March 13th, 2006, 9:50

I have a Maxtor 80GB (not sure of the part # and I don't know if it is relevent) that has thousands of CRC errors scattered all over the drive in no obvious pattern. The last thing the user did before having problems was defrag the drive. He then received an error message and tried rebooting to fix it. The machine wouldn't boot because of errors on the drive. I'm guessing that something went wrong with the hardware on this drive during defrag and that his data is, for the most part, gone. I've tried a different PCB, no help, same sectors bad. It seems like moving the heads would be a waste of time. Any second opinions?

Thanks,
Phil

March 13th, 2006, 13:56

Hello,

Apparently this drive have overheated and had written with errors resulting from the excess temperature.
there is nothing to do with the bads, if U rewrite they may be fixed, but the drive needs cooling.

pepe

March 14th, 2006, 0:34

Hello,

i have the same problem too, the Maxtor 2B020H1 drive, there is 2 partition inside and after doing defragment the second partition sis'nt detected.

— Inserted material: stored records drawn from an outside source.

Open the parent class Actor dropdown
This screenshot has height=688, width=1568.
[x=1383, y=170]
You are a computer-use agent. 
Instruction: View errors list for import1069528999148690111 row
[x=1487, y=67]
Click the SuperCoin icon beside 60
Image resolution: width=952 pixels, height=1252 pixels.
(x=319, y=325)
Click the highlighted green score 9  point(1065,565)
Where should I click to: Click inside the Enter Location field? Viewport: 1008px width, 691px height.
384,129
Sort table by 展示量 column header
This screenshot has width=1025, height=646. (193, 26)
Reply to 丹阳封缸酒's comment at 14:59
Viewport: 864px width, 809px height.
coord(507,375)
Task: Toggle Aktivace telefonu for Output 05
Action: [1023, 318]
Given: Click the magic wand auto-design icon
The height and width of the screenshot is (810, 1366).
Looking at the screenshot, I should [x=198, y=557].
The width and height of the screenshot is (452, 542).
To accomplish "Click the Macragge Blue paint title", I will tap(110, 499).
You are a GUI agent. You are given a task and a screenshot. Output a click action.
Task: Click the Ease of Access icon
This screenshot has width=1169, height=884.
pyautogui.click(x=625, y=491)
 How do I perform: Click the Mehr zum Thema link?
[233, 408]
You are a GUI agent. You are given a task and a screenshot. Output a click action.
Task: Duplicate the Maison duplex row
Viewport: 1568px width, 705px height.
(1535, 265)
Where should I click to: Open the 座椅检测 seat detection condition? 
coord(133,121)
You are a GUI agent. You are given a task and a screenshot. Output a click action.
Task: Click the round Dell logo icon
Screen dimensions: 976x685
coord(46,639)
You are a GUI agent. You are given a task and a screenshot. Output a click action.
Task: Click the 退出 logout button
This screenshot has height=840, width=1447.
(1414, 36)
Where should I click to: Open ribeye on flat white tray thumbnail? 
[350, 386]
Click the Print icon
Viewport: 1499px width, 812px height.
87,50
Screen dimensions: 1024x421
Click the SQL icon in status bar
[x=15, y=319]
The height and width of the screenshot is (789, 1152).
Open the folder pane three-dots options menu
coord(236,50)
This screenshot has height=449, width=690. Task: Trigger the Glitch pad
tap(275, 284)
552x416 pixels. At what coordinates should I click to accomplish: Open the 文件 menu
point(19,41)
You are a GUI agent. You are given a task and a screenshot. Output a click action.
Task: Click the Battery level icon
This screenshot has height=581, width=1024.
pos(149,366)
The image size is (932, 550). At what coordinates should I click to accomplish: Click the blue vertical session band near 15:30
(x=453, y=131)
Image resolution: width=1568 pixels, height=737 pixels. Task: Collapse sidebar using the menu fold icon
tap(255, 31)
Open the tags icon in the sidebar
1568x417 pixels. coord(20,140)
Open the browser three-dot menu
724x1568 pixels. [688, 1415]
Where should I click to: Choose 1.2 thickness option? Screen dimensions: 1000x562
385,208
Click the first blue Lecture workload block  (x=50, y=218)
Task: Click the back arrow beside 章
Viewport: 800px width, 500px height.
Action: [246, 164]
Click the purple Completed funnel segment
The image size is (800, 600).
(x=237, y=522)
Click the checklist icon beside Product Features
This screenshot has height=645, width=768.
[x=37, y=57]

I think there is a bad sector, how to retrieve the data on that second partition?? thanks guys....

May 14th, 2006, 1:27

This is possible if your RAM isn't stable! More likely if the RAM is overclocked and/or has aggressive timings. (lower latency settings then stock)

This is possible if the RAM is overclocked too much or using too low of latencies. If your SDRAM timings are 2.0-2-2-6, you may be required to change it to 2.5-3-3-7 or to at least 2.0-3-3-6.

You may also be required to increase the VDIMM value, if overclocking your RAM! Not all motherboards have this option!

But you usually also would get a BSOD if the above was the cause.

Please get Memtest86, which is available for download at:

http://memtest86.com

Also, the above symptoms can occur if the PCI bus is overclocked.
Most Via chipsets don't have a PCI lock for when you overclock the bus!

Heard that even some nForce4 motherboards don't have a working PCI lock!